Recombinant proteasome provides new avenues for anti-malarial drug development.

The Plasmodium falciparum 20S proteasome (Pf20S) is a promising antimalarial target. Therapeutic development has previously relied on native purifications of Pf20S, which is challenging and has limited the scope of previous efforts. Here, we report an effective recombinant Pf20S platform to facilitate drug discovery. Complex assembly is carried out in insect cells by co-expressing all fourteen subunits along with the essential Pf chaperone homolog, Ump1. Unexpectedly, the isolated proteins consisted of both a mature and an immature complex. Cryo-EM analysis of the immature complexes revealed structural insights detailing how Ump1 and β2/β5 pro-peptides coordinate β-ring assembly, which differ from human and yeast homologs. Biochemical validation confirmed that β1, β2, and β5 subunits of the mature proteasome were catalytically active. Clinical proteasome inhibitors, bortezomib, carfilzomib and marizomib were potent but lacked Pf20S selectivity. However, the tripeptide-epoxyketone J-80 potently and selectively inhibited Pf20S β5 (IC(50)= 22.4 (1.3) nM, 90-fold over human β5), with cryo-EM elucidating the structural basis for its specific binding.

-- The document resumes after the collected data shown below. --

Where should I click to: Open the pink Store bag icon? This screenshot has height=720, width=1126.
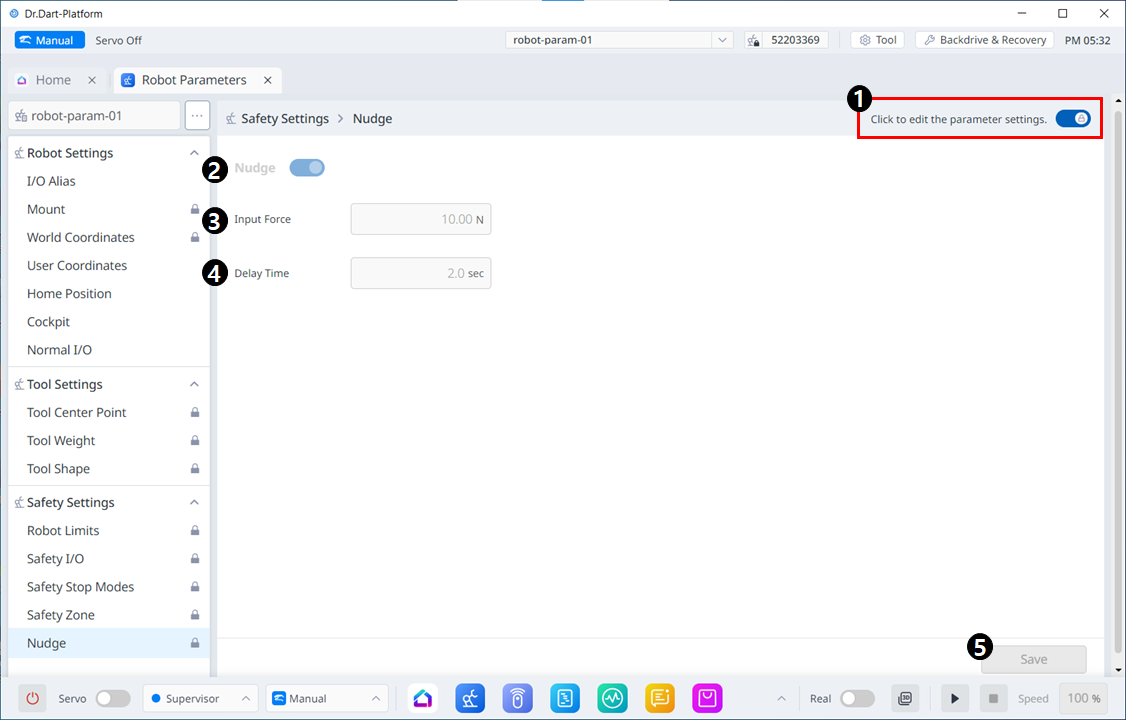(707, 698)
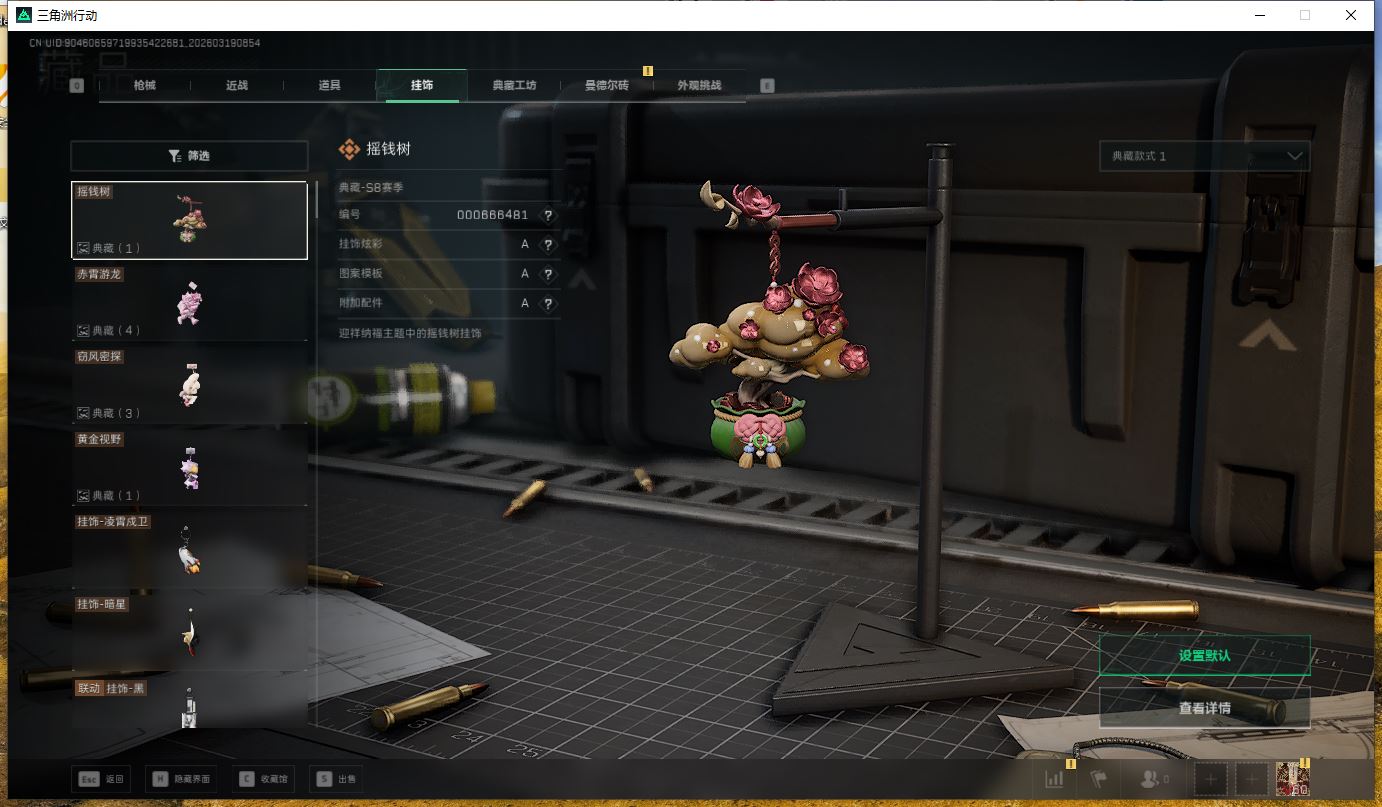Click the player avatar in bottom right
Screen dimensions: 1382x807
click(1293, 778)
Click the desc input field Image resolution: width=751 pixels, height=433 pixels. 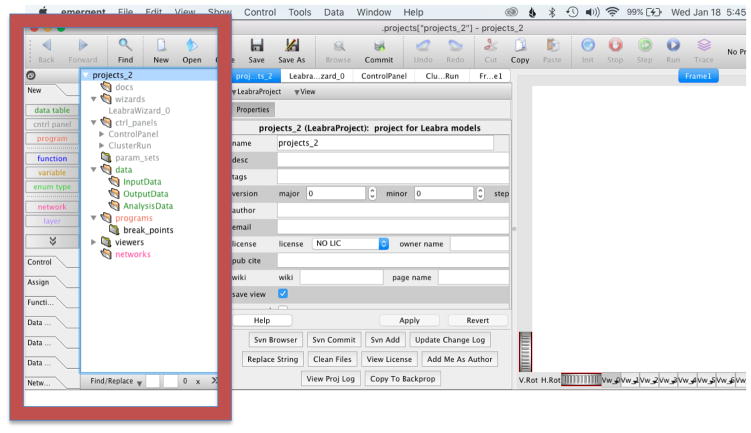click(385, 160)
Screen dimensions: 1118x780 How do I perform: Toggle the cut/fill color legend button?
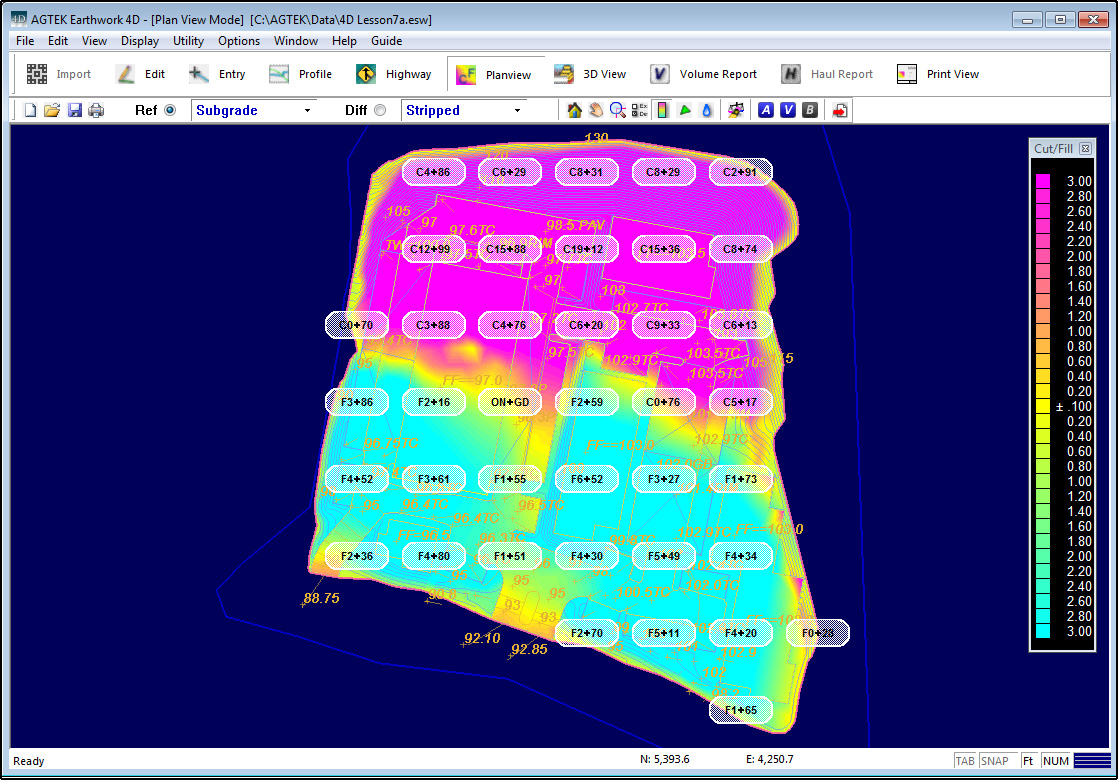coord(662,110)
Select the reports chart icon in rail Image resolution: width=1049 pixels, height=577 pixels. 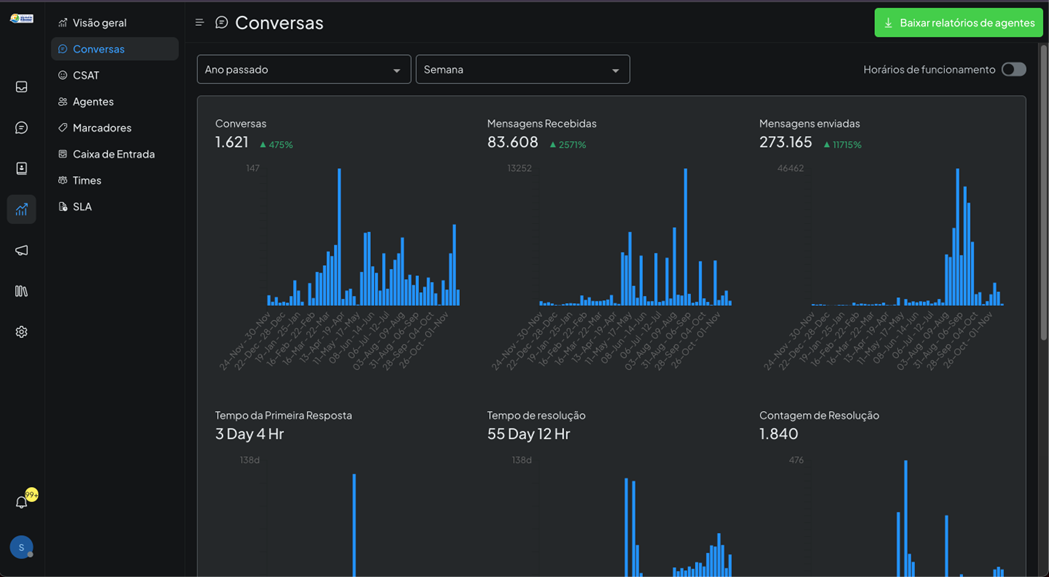point(21,209)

Further evaluation of novel Pf20S-selective inhibitors such as the reversible TDI-8304 and irreversible analogs 8304-vinyl sulfone and 8304-epoxyketone confirmed their potency and selectivity over the human constitutive proteasome. This recombinant Pf20S platform facilitates detailed biochemical and structural studies, accelerating the development of selective antimalarial therapeutics.